___ Material shown
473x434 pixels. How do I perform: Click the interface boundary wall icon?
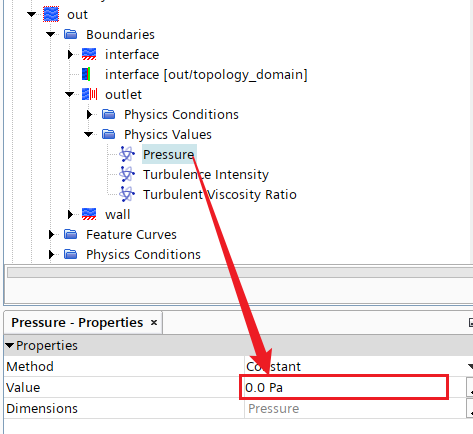(x=89, y=54)
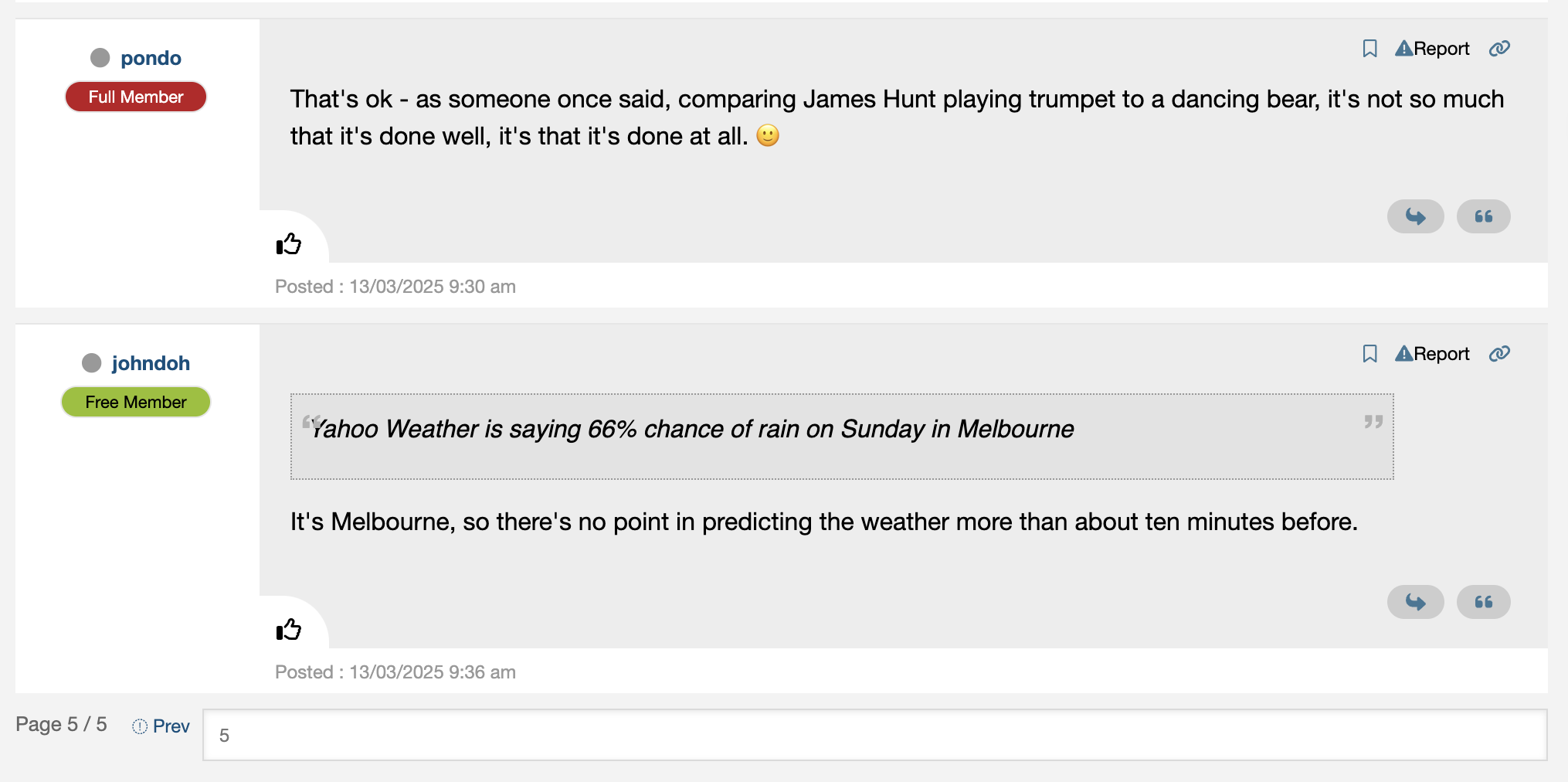Click the Full Member badge
Image resolution: width=1568 pixels, height=782 pixels.
[136, 97]
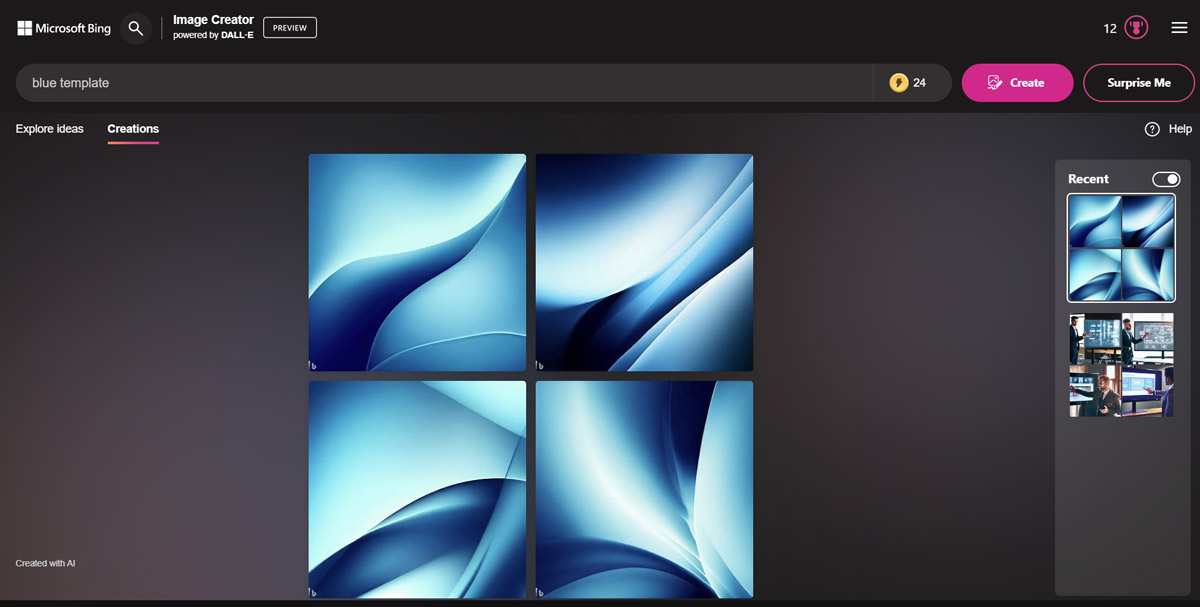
______
**Required action**. What you return should match the records line for line, minus the pictures.

**Solution to this problem**.
473x434 pixels. How do I perform: Click the interface boundary wall icon?
(x=89, y=54)
Click the Full Member badge
Image resolution: width=1568 pixels, height=782 pixels.
[136, 97]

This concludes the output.